SACRAMENTO KINGS – PORTLAND TRAIL BLAZERS 112:122
- Damian Lillard zdobył 13 ze swoich 35 punktów w czwartej kwarcie i jego zespół zapisał na swoje konto pierwszą wygraną w sezonie.
- Z dobrej strony zaprezentował się także Hassan Whiteside, który co prawda przesiedział na ławce całą czwartą kwartę, ale zapisał na swoje konto 22 punkty i 9 zbiórek.
- Dla Sacramento Kings to druga porażka w sezonie.

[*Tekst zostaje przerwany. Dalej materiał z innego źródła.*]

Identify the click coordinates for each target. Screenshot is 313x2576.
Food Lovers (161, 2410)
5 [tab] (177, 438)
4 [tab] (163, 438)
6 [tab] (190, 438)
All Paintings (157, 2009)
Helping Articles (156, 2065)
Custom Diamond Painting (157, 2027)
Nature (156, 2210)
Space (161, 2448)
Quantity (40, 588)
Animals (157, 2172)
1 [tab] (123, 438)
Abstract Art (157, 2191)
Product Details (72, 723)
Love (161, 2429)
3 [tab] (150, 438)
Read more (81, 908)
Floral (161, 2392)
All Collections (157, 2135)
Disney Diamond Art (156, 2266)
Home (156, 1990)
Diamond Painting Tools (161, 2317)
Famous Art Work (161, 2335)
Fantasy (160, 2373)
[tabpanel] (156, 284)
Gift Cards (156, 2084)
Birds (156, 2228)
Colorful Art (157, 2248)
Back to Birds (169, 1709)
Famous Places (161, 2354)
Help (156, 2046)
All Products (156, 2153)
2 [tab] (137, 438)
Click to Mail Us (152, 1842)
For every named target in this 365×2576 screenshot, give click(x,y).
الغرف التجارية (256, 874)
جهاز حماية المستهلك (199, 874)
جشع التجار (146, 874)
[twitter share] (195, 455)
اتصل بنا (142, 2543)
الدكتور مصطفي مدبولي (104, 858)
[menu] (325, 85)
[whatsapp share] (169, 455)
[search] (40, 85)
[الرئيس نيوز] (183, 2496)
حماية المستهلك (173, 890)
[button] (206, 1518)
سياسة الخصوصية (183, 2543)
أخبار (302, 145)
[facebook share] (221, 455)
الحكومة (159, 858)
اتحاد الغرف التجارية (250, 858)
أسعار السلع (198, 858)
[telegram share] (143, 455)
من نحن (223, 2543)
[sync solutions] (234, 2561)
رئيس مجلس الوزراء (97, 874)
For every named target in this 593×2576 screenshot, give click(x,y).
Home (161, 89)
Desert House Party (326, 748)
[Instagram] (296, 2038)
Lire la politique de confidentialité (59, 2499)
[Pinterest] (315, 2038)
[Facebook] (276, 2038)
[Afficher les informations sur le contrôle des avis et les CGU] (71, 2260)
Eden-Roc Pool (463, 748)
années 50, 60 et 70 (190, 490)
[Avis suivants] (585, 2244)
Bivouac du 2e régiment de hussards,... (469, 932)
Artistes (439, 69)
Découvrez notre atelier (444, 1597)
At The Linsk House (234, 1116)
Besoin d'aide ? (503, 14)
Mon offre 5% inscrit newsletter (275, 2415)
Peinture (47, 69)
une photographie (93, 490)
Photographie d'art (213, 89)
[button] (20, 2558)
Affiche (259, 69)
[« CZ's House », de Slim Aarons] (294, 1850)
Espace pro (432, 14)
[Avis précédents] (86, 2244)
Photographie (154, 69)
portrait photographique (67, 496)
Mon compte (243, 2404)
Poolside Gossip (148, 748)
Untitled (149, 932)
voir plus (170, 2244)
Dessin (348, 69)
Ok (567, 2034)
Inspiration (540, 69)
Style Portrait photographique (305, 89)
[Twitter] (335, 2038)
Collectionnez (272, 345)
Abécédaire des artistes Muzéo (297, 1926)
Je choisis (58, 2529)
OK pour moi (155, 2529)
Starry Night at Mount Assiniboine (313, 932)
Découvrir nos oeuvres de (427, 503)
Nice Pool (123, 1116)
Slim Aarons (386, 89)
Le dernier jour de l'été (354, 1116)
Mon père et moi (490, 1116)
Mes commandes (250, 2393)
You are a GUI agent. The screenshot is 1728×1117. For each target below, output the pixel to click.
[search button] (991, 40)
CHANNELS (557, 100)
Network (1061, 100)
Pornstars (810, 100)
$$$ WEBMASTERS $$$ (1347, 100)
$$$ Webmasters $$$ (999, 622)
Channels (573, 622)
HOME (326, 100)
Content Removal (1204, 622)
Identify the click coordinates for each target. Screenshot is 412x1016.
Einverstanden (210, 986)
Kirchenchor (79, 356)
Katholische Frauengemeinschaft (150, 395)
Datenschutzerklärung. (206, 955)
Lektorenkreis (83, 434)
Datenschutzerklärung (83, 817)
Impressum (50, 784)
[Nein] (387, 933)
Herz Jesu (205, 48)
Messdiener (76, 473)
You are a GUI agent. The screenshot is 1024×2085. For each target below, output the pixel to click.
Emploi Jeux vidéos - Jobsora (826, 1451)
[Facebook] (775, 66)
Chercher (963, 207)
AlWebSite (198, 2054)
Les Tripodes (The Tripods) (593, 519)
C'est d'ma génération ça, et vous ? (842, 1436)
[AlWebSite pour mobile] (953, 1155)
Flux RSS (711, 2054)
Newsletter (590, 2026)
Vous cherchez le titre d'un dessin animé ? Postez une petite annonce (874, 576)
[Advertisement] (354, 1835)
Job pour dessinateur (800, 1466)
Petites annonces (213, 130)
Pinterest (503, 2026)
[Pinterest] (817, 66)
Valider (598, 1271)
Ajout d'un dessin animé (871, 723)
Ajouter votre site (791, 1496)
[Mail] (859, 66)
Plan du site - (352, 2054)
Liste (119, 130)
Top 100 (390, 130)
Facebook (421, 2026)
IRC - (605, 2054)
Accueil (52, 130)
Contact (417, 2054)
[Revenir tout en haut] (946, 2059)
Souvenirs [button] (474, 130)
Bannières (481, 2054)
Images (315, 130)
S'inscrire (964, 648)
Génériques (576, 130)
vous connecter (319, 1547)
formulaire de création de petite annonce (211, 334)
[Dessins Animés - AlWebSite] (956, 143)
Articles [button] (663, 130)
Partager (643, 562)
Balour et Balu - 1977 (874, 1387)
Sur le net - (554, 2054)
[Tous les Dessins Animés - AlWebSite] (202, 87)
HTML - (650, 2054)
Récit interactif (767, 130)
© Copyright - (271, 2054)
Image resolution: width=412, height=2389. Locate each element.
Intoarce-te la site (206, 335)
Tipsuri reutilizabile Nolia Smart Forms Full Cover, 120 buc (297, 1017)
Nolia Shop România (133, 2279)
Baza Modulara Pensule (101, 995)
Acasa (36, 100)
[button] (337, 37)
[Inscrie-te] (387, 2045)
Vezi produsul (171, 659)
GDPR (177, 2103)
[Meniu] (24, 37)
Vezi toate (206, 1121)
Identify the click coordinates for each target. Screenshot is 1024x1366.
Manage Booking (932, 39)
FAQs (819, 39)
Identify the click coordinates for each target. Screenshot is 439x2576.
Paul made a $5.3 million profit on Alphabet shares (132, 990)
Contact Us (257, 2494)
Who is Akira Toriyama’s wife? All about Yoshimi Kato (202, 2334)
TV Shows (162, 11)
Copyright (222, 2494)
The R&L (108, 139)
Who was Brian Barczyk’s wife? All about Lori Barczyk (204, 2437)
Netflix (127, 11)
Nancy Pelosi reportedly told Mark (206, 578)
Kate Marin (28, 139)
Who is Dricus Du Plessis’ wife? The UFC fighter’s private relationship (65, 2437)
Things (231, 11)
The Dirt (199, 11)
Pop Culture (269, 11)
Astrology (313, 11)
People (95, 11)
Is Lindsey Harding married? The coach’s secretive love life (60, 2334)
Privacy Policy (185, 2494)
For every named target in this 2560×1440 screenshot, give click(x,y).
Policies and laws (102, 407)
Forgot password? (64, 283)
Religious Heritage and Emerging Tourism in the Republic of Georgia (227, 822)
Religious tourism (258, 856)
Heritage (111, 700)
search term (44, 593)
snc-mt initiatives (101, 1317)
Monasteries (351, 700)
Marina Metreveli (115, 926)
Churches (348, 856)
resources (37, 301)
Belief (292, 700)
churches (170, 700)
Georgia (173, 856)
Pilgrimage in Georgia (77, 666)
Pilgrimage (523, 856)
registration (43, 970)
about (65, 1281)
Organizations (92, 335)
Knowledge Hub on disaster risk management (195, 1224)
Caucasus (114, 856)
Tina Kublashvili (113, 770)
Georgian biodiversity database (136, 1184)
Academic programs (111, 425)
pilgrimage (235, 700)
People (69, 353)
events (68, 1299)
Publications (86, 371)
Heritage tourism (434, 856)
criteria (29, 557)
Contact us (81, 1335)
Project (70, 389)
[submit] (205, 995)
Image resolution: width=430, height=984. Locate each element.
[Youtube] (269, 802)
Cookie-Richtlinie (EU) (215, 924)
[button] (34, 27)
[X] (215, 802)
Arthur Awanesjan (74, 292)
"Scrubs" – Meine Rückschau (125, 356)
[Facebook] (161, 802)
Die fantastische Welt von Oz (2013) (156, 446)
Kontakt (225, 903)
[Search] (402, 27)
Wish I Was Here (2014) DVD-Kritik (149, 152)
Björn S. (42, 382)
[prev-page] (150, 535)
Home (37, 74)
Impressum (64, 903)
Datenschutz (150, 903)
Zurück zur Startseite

De’Aaron Fox dwoił się i troił notując 28 punktów, 5 asyst i 6 zbiórek, ale nie miał odpowiedzi na Lillarda, który w połowie czwartej kwarty wrzucił drugi bieg.
LOS ANGELES LAKERS – UTAH JAZZ 95:86
- Mało atrakcyjny mecz, ale dla Los Angeles Lakers najważniejsze jest to, że zapisują na swoje konto pierwsze zwycięstwo i mogą zapomnieć o porażce z Los Angeles Clippers. W pierwszym domowym spotkaniu rywala mieli jednak bardzo wymagającego.
- Okazało się jednak, że Lakers Utah Jazz chcą pokonać przede wszystkim w defensywie i z tym zadaniem podopieczni Franka Vogela poradzili sobie nadzwyczaj dobrze. Wymusili 23 straty i skutecznie ograniczali strzelców.
- Mike Conley skończył z 3/11 z gry, natomiast 24 punkty Donovana Mitchella nie były w stanie zrobić dla gości żadnej różnicy. Druga połowa była całkowicie pod kontrolą Lakers. Jazz grali bez kontuzjowanego Bojana Bogdanovicia.
- LeBron James zapisał na swoje konto 32 oczka, 7 zbiórek i 10 asyst, natomiast Anthony Davis zapewnił od siebie 21 punktów, 7 zbiórek, a także 5 bloków. Ekipa cały czas czeka na wracających do zdrowia Rajona Rondo i Kyle’a Kuzmę.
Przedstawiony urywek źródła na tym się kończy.